Searching for an authentic basis for realistic optimism

Economic growth has always been driven by emerging nations.
As the sun once set on the British Empire, it is now, in its unstoppable path from east to west to far east, now going down on the the good ole days of the good ole USA. The time of our manifest destiny expansion is winding down.

Now we have, instead of the good ole days for which we older Americans yearn, the good new days, which our children and grandchildren will inhabit, while we take on more passive, though hopefully wiser, roles. Our golden age of adaptation is begun. We need to adjust our goals and practices to accommodate the great moving mandala of opportunity.

Can we meet the challenge of our age, or will we atrophy into welfare statism while crying prescription-drug-laden tears into our beer?
The times they are a changin’. We must rise with our acquired storehouse of knowledge (one if by land) and wisdom (two if by sea). Here’s the first principle for our next phase of development: 
Necessity is the Mother of Innovation.

Our great growth phase is over. Merryn Somerset Webb, in a valiant search for the occluded silver lining, grapples with this inconvenient truth in her article in yesterday’s Financial Times.

She passes along a statistical observation which she had gleaned from James Anderson, which  points out that the rate of global growth peaked in the mid-70s at 5%. “Since then,” notes Ms. Webb, “it has been around a respectable 3 per cent.”

It seems to me that this “rate of global growth” slowing coincides with  the big-picture decline of our own overall economic growth. It is a natural development that, we now find, has landed us in the present predicament, not unlike the “stagflation” of that late 1970s malaise.

But our present malady is surely more severe, and much deeper in its effects upon our comfortable existence.

And its root cause is this: the torch of economic dynamism is now being passed to a new set of runners. The new movers and shakers of capitalistic endeavor of our era have, in this round, a little more state-controlled coordination than in previous thrusts. Like it or not, this is the way things happen in a planetary development fueled upon fewer resources than we humans had before. The Hegelian dialect is surely demonstrable here in the great scheme of things. Capitalism and Statism are merging, as we speak, to produce something entirely new–something that is intrinsically more restrictive than the old models, and yet somehow, necessary. It is the way progress happens in the 21st century.

_Given data_

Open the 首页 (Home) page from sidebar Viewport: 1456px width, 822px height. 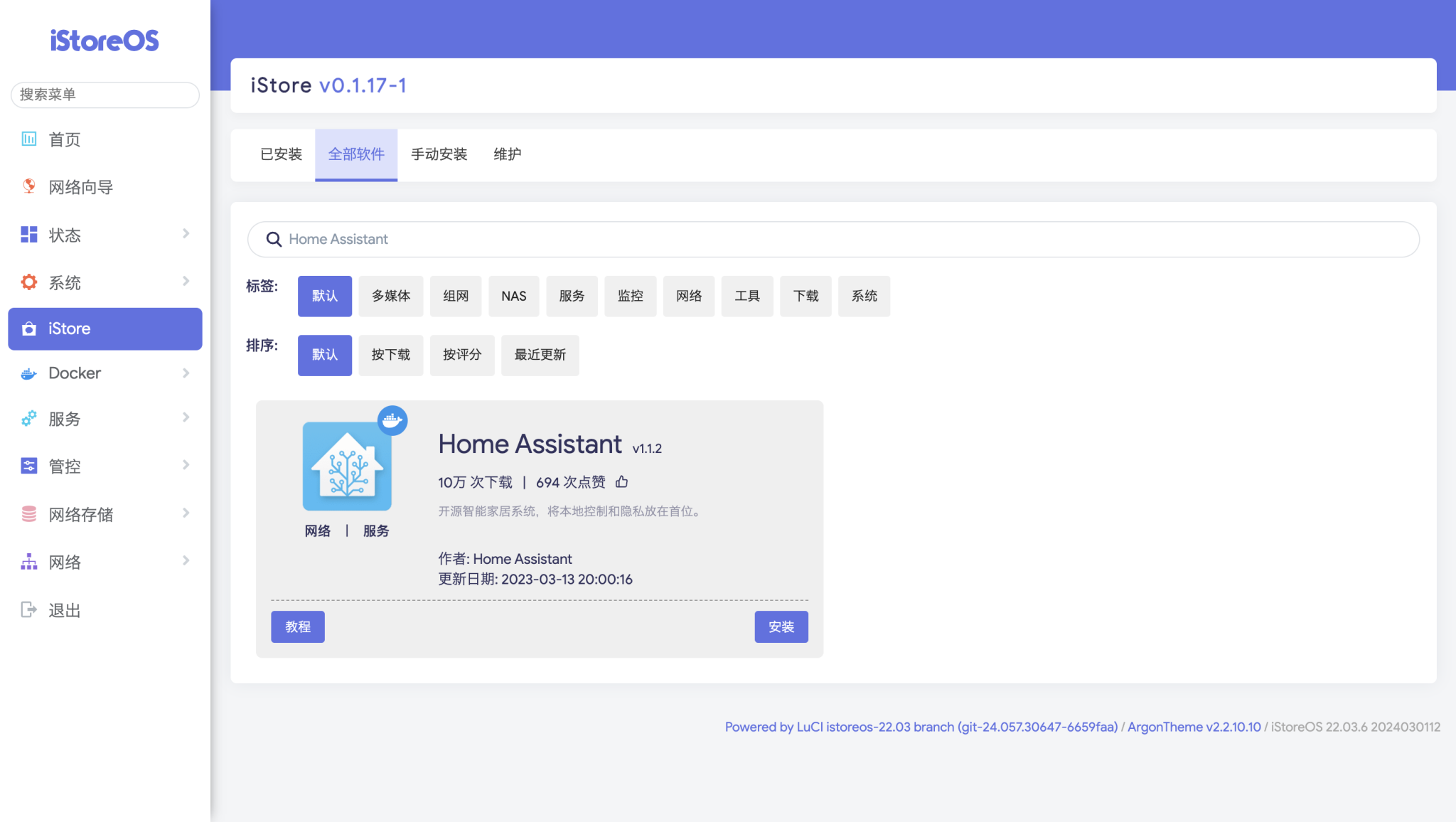(64, 139)
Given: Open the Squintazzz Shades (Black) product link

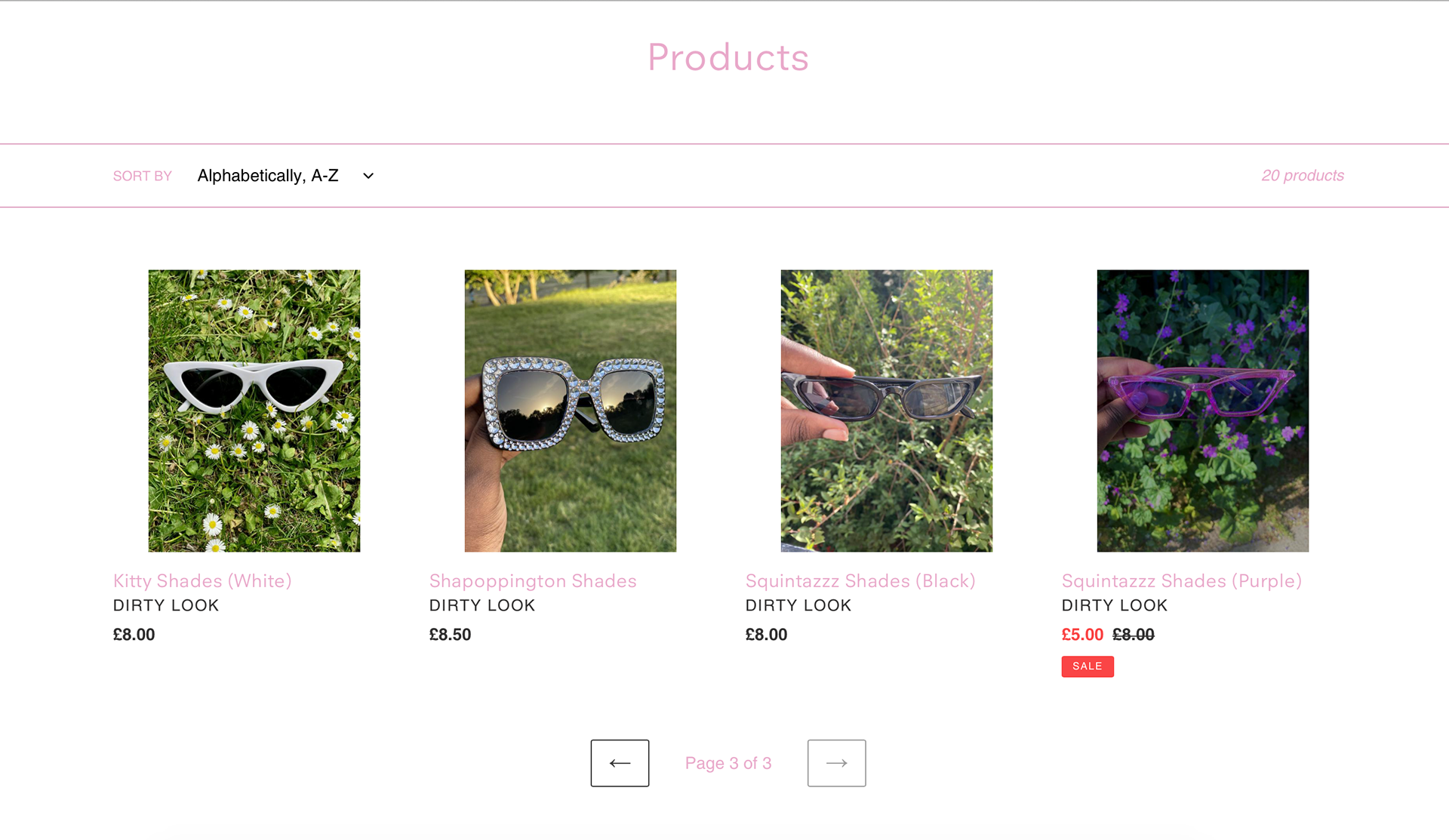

_Problem description_
Reproduce verbatim the passage of the essay on economic growth above, starting at "It seems to" and ending at "our comfortable existence.".

_In response_
It seems to me that this “rate of global growth” slowing coincides with  the big-picture decline of our own overall economic growth. It is a natural development that, we now find, has landed us in the present predicament, not unlike the “stagflation” of that late 1970s malaise.

But our present malady is surely more severe, and much deeper in its effects upon our comfortable existence.